Mother received head-butt from son who was high on M-Cat
A SON high on M-Cat headbutted his mother and threatened her with a carving knife, Grimsby Crown Court heard.
David Dowling, 20, of Selbourne Road, Grimsby admitted affray on September 22 against Sharon Dowling and Richard Siddons.
He also admitted attempted theft of a 40-inch TV which he tried to cycle away with after the violence in the home.
Dowling was also in breach of a previous community order by failing to attend sessions with Humberside Probation Service.
Judge David Tremberg sentenced him to a total of 15 months in prison – one month for the breach, 12 months for affray and two months for attempted theft of the TV.
The judge told Dowling: "The level of offending is escalating in a worrying way.
"It is the experience of this court that when angry people arm themselves and start waving them about unchoreographed, someone gets hurt."
Dowling and his partner were living at his mother's home at the time of the domestic violence.
Prosecuting, Gordon Stables said the violence flared after Dowling strongly refuted accusations from his mother that he had stolen a Freeview box from under her bed.
Sharon Dowling received a series of threatening texts from her son on her mobile phone when he was at another address.
He also threatened Mr Siddons. Despite pleas to Dowling not to return home, he charged into the Selbourne Road property and punched his mother.
She shouted at him to leave because his young daughter and her cousin were in the house.
But he grabbed her by the throat and pushed her over. He stormed out of the room into the kitchen and returned with a carving knife, shouting that he was going to kill both the adults.

◆ REQUIREMENT
In the news report, what item did Dowling try to cycle away with after the violence in the home? The data that comes next is from a different source than the news report.

◆ LISTED RECORDS
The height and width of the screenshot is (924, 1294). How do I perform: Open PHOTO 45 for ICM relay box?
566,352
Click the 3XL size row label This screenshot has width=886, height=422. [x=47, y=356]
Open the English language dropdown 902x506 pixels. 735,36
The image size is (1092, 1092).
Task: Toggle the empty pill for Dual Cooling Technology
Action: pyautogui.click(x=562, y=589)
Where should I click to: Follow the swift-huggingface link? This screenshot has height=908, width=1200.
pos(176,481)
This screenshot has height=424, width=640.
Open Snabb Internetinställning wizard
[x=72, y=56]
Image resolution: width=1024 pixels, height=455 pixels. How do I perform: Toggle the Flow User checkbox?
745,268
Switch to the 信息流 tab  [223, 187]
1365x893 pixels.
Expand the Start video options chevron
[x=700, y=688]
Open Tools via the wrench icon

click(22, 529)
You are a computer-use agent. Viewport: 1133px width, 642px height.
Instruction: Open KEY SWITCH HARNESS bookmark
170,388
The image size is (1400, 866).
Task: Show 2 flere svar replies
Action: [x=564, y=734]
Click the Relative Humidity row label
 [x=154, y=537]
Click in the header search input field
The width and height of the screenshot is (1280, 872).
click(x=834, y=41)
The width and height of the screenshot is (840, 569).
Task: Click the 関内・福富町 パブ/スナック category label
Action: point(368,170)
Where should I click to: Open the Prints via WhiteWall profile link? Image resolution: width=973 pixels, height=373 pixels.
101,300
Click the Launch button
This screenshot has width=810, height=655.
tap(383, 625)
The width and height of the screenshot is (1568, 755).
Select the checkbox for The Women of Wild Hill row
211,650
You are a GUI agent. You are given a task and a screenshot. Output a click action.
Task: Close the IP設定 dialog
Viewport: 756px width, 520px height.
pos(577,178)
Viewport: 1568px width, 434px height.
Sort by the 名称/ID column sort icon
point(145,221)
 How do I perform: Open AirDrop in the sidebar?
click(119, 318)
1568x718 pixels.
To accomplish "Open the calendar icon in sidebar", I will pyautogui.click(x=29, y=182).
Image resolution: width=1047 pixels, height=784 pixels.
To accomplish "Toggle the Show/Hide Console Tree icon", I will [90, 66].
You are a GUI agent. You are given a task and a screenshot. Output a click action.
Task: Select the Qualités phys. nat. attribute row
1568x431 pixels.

◆ RESULT OF THE TASK
A 40-inch TV.